Воронка - Алексей Филиппенков
Шрифт:
Интервал:
Закладка:
– Видимо, кто-то еще остался жив, – шепотом сказал Франсуа, заползая наверх воронки и чуть высунув голову для ориентира.
– А кто это может быть? – прошептал Вернер, торопливо дожевывая ломоть хлеба.
– Не знаю, или немцы, или французы, или – на крайний случай – крысы лазают.
– Крысы? – с выпученными глазами спросил Вернер, резко дернувшись от противных судорог. – Они же такие страшные, противные.
– Зато вкусные, – с ухмылкой заметил Франсуа.
– А мы на них сначала капканы ставили, но они из них вырываются. А потом просто дубинками их убивали и все, но есть их… это кошмар!
– Да, сразу видно, что ты новичок. Ничего, через месяц тебе это покажется деликатесом.
– Что вам видно там, мсье?
– Ничего, словно и нет никого. А нет… вижу какое-то движение. – Франсуа шептал все тише и тише. – Там кто-то есть, это точно. – Франсуа взял винтовку и продолжал внимательно всматриваться во мрак.
Ночной мрак резко озарился ярким светом, похожим на удар молнии и тишина прервалась пулеметным огнем. Воронье разлетелось в разные стороны, и отчетливо был слышан звук падения. Будто на землю бросили мешок картошки. Еще через секунду всю ничейную территорию покрыл стон. В воздух взмыла осветительная ракета, и поле боя предстало в самом своем жутком виде. Земля была пропитана кровью дневной атаки, тела лежали подле друг друга. Грязь и хаос составляли главный фон. Франсуа смотрел вдаль, наблюдая за ситуацией вокруг, и когда ракета погасла, спустился на дно:
– Вот что происходит, когда солдат теряет терпение, – с яростью сказал он.
– Что, что там? – вертя головой, спросил Вернер.
– Такой же, как мы. Именно такая участь ждет нас, если мы отсюда выйдем, черт, – было видно, что Франсуа чем-то разозлен.
– Но кто в него стрелял, вдруг свои же? – спросил Вернер.
– А это уже никого не волнует. Когда ты на ночном дежурстве, то на любое движение ты обязан ответить выстрелом, иначе это может погубить всю часть. Возможно, это раненый ползет обратно. Или же новобранец, засевший в воронке при атаке и решивший вернуться. А, не дай бог, это вражеская атака в ночи, и единственный выход – это стрелять на поражение, для собственной же безопасности. День и ночь действуют пулеметные расчеты, солдаты отдыхают, а пулеметчики лишь сменяют друг друга. Стреляли с немецкой стороны.

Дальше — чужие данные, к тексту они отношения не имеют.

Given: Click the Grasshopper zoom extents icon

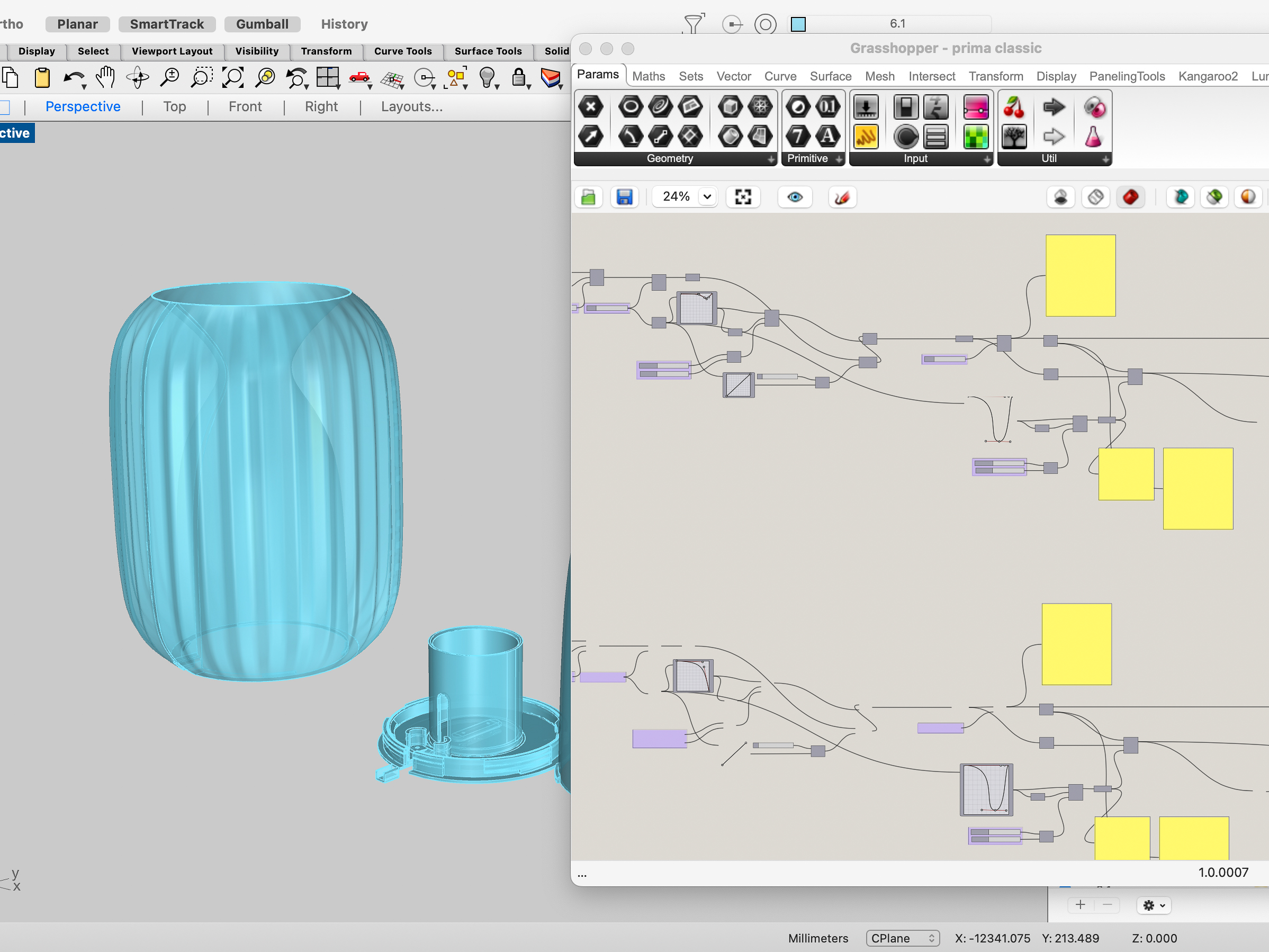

* * *Люди в очередной раз принесли жертву богу войны. Они всегда гибли на войне за королей или правителей, которых они и в глаза не видели. Для Вернера армия представлялась довольно странным институтом. Он не мог связать все ниточки непонятных мыслей в своей голове. Человек, бегущий на пулемет, знает ради чего он бежит? Ради Родины? Ради близких? А может, ради какого-нибудь Хайнца? Но если бы не амбиции нескольких государственных лидеров, то и не пришлось бы умирать вообще. За что нам воевать? За тех, кто когда-то унижал и избивал тебя в университете, но испугался теперь отдать свой долг?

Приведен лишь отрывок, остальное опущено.